The avalanche response time \((\tau_{\text{A}} )\) is determined for n⁺-n-p-p⁺ DDR IMPATT based on Si, Ge, WzGaN, GaAs and InP at window frequencies of 0.094–30 THz. Dependency of avalanche response time in frequencies is shown in Fig. 4. \(\tau_{\text{A}}\) value of InP is much higher than that of Si, Ge, GaAs and WzGaN. Si- and WzGaN-based IMPATTs are having lowest \(\tau_{\text{A}}\) values and both are close to each other in the range of 0.5–0.9 ps at the corresponding frequencies. GaAs and Ge are having in the range of 1.3–1.8 ps. As Si and WzGaN are having the lowest values, the charge carriers are quickly generating more number of carriers and can produce high frequency power. Due to higher avalanche response time, InP cannot produce high frequency power. However, InP is having highest DC-to-RF conversion efficiencies as shown in Table 1.

Fig. 4

Avalanche response time as a function of frequency

3.2 Drift Response Time Calculation

A comparative drift response time with frequency variation is shown in Fig. 5. In the drift region, InP-based charge carriers are taking less time to reach the n-p junction as compared to its Si, Ge, WzGaN and GaAs counterparts. From the obtained results, it can be understood that though WzGaN and Si have higher drift response time, still those values are close to that of others.

Fig. 5

Dependency of drift response time on frequency

3.3 Drift Capacitance and Resonant Frequency

In the THz band frequencies, drift capacitance and resonant frequency in IMPATT are computed and listed in Tables 2 and 3. The drift capacitance is increasing with frequency for all the materials. Ge-based IMPATT has higher drift capacitance variation from 0.0685  to 0.1113 F, and its WzGaN counterpart is having lower variation from 0.0061 to 0.0142 F. InP is having lower resonant frequencies as compared to others at the corresponding frequencies. From these variations of drift capacitance, we can get an idea about the time constant of the device.

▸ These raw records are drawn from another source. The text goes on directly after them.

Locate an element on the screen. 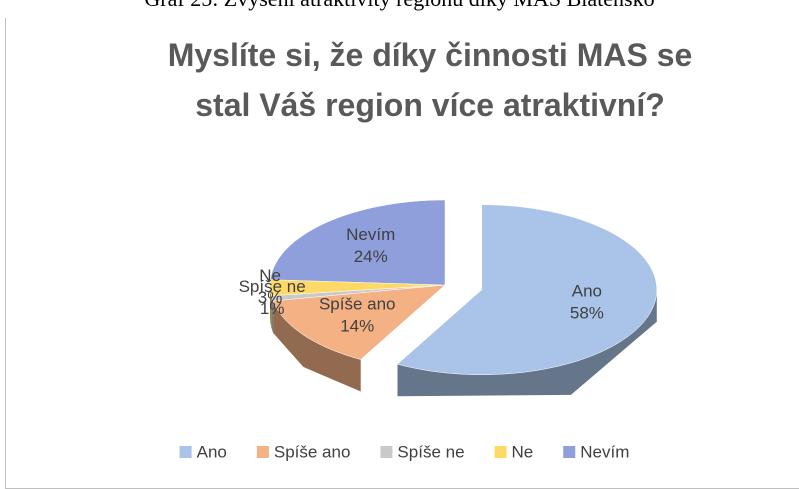  data-label-name: Ne is located at coordinates (270, 276).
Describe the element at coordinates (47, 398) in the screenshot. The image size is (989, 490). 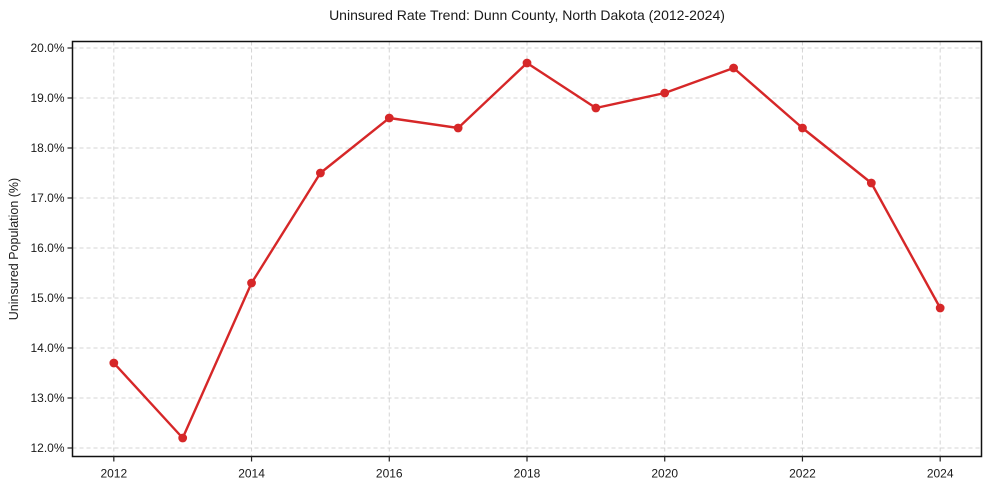
I see `y-axis-tick-label: 13.0%` at that location.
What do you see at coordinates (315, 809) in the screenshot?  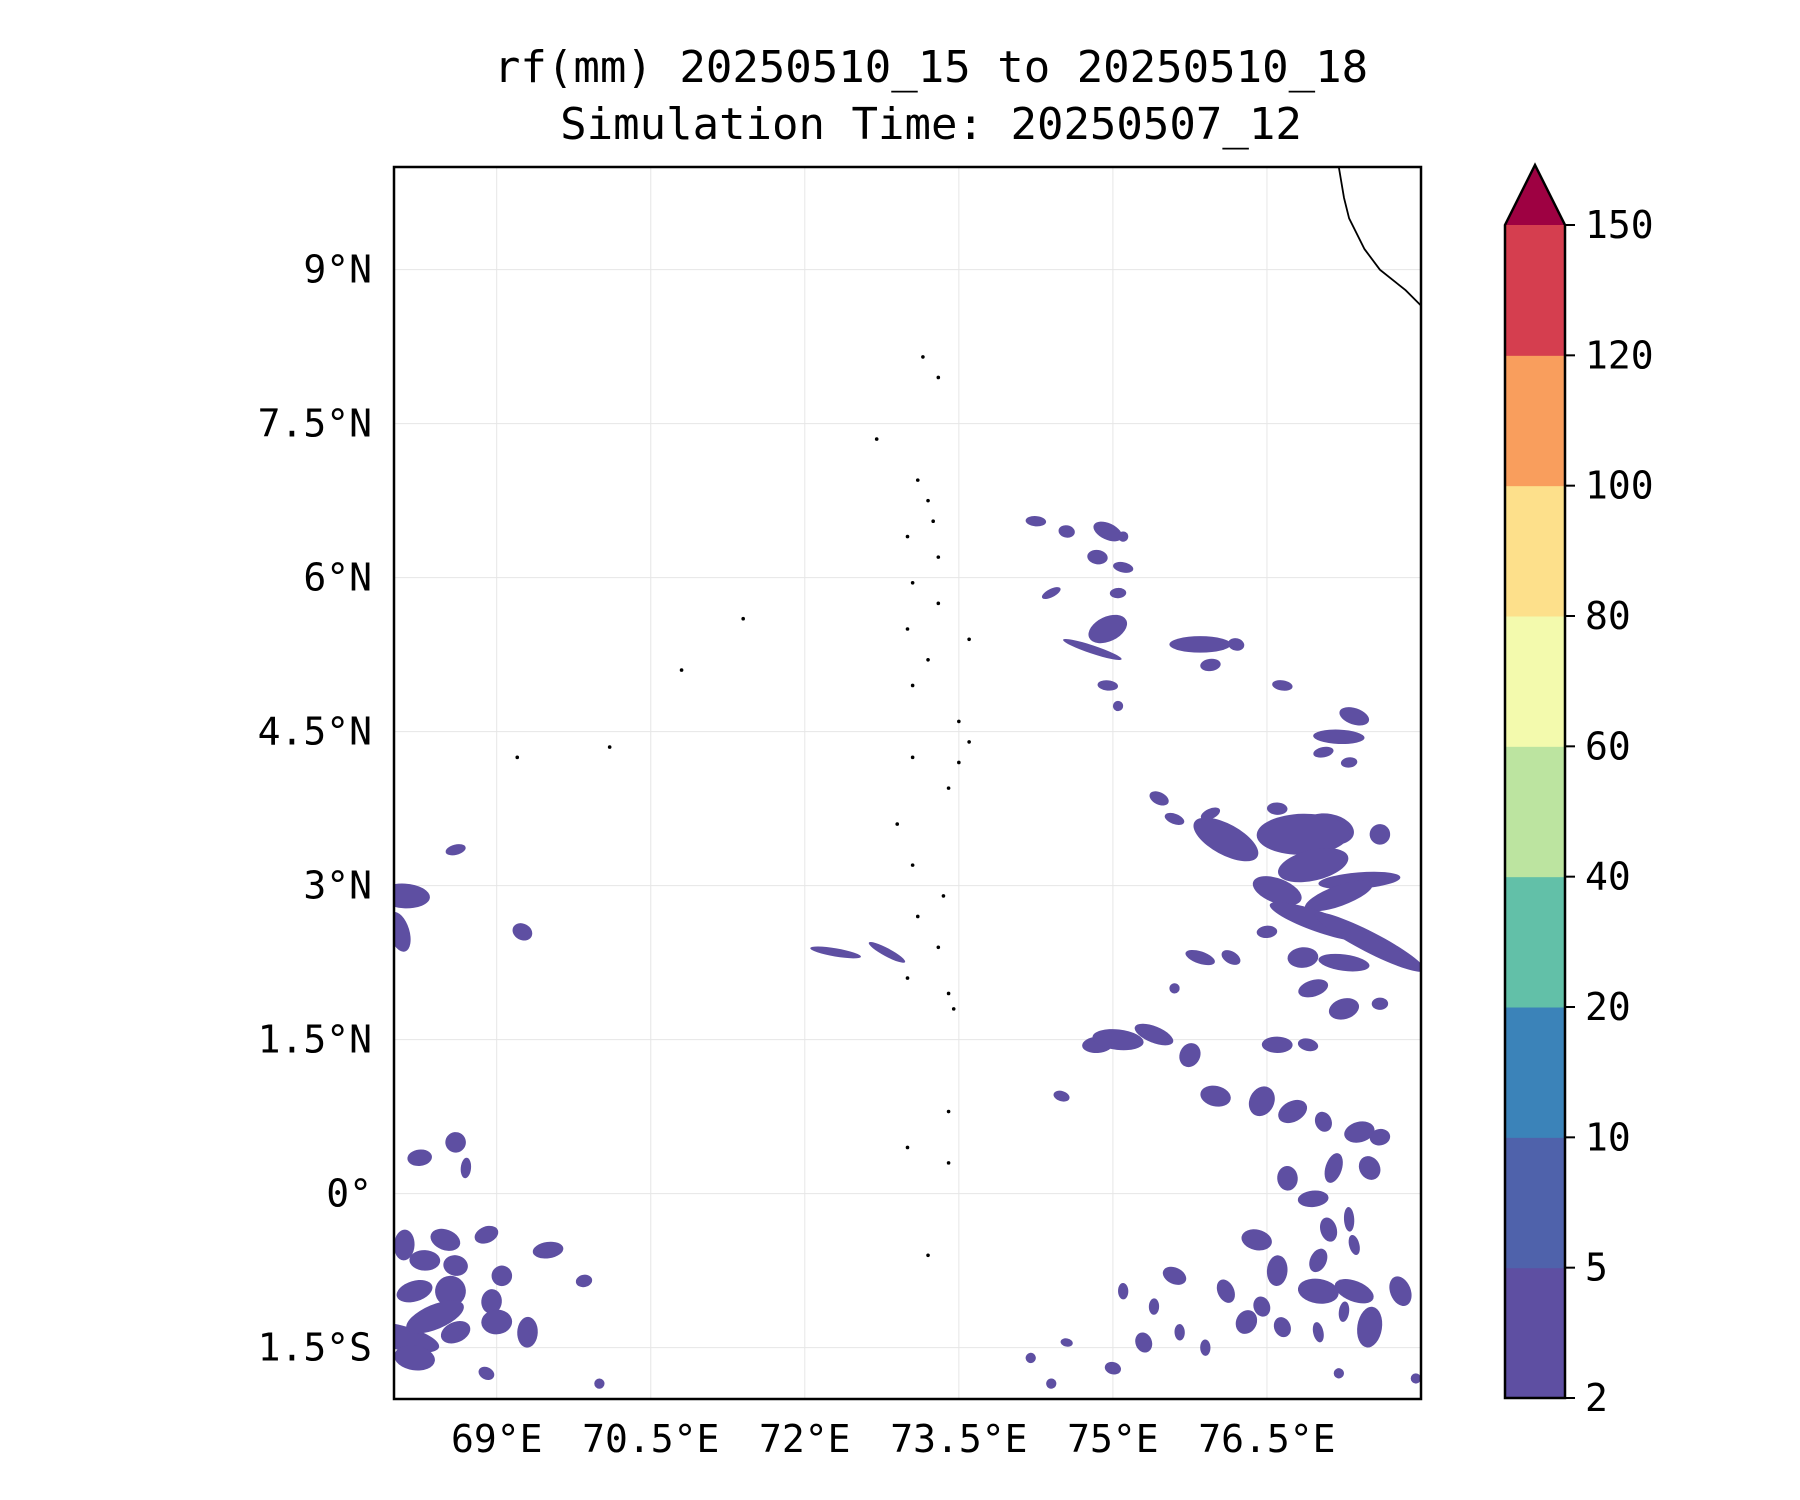 I see `latitude-tick-labels: 9°N 7.5°N 6°N 4.5°N 3°N 1.5°N 0° 1.5°S` at bounding box center [315, 809].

Table 2 Computed drift capacitance

Table 3 Computed resonant frequency

4 Conclusion

Maximum conversion efficiencies are obtained from the InP-based IMPATT as compared to Si, Ge, GaAs and WzGaN at the THz band of 0.094–30 THz. Since no experimental results are available based on response time determination, inductance and capacitance profiles measurement and efficiency calculation over the entire frequency range of THz band for all the materials, no comparison could be made. However, these results can be helpful for the practical realization of IMPATT and to improve the IMPATT performance based on doping, avalanche and drift widths selection with proper semiconducting material.